Regardless, now some lawmakers see folks making a “quick” profit on buying and selling homes and they want to spank those people because they believe they are taking advantage of the market. What they seem to forget is that those “speculators” are investors who see opportunities and that is what the free market economy is all about. No one who “invests,” invests with the hope of losing money. Nor will investors invest where there is no promise of a return on their investment.

Successful investors are driven by the law of supply and demand, if there is too much supply, it is unlikely that a return on investment can be made as opposed to the situation where the supply is limited and there is great demand for whatever commodity people are chasing. In this case, it is the inventory of housing in Hawaii that happens to be in short supply relative to the demand for that housing. This is the same force that drives inflation. When there is not enough supply and people can’t do without some product or service, prices will rise.

So what is constricting the supply of housing? As a HUD official exclaimed a couple of weeks ago, she was shocked at the number of barriers and hurdles there are in Hawaii to achieving affordable housing. It is well acknowledged that the time it takes to get a project off the ground from the time one first applies for a permit to the time the first spade is turned in the ground can be a minimum of five years.

So how does that delay in the permitting contribute to the high cost of housing? Even before the project is built, the developer has to put the plans together on which the application for permits and changes in zoning, if necessary, are based. This means a cadre of workers must be hired to do that job. That costs money, so the developer either gets investors or borrows the money from the bank. That means both the investors and the bank expect to be paid for the use of those funds. So every day the clock runs, the cost of that money grows. The longer the permitting process takes, the more complications and hurdles to overcome, the more expensive the project becomes.

If the permitting agency exacts concessions that will cost money such as providing so many affordable units or perhaps a golf course or play ground, that cost has to be recouped in the cost of each unit, driving the price even higher. So when that unit comes on the market, it is already expensive to begin with and because it has taken so long to get the unit to market, the additions to inventory come very slowly thus limiting the supply to a pace slower than a snail.

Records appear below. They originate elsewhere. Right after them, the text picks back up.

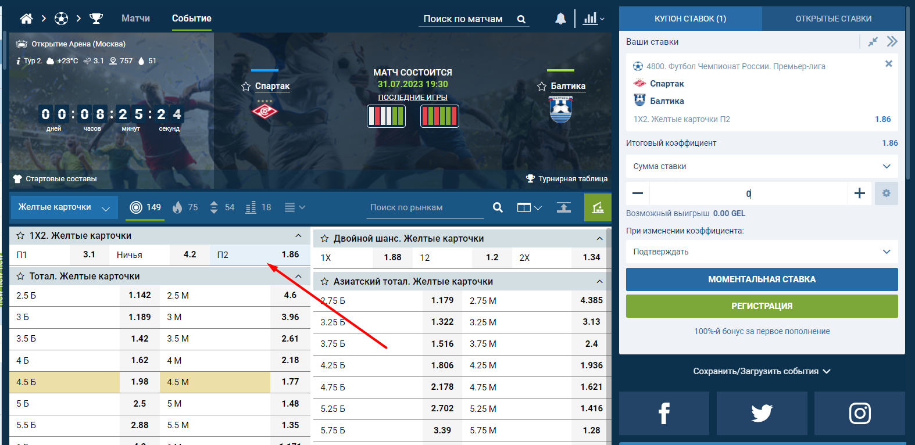Open the football sport icon
915x445 pixels.
(x=61, y=19)
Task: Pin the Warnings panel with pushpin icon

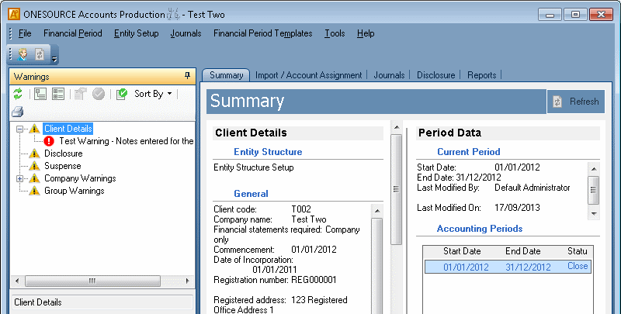Action: point(187,76)
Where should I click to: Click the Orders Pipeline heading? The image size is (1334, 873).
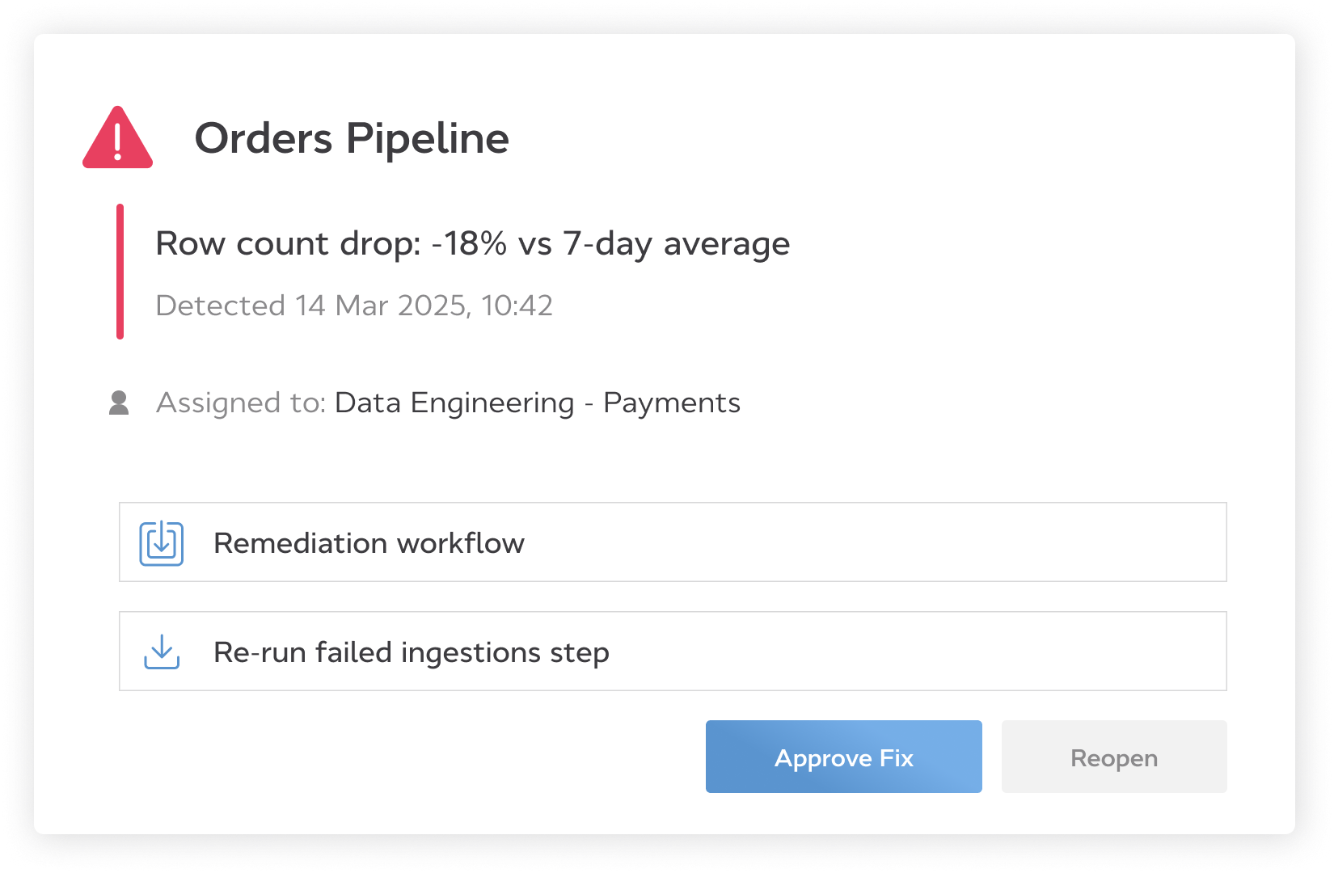pos(352,138)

That situation makes it ripe for substantial gains to be made in a relatively short period of time. So now lawmakers want to punish these people by approving a surcharge on the capital gains realized from short term sales or higher conveyance taxes on residential property that is bought or sold and will not be owner occupied.

Unfortunately, what lawmakers don’t realize is that punishing investors, who in their eyes are speculators, sends a message to the world that Hawaii is not a good place to invest because government will punish you and take the money away from you. With that kind of perception, Hawaii will continue to suffer a shortage of capital and investors. Having suffered through the economic doldrums of the 1990’s it is amazing how soon lawmakers forget!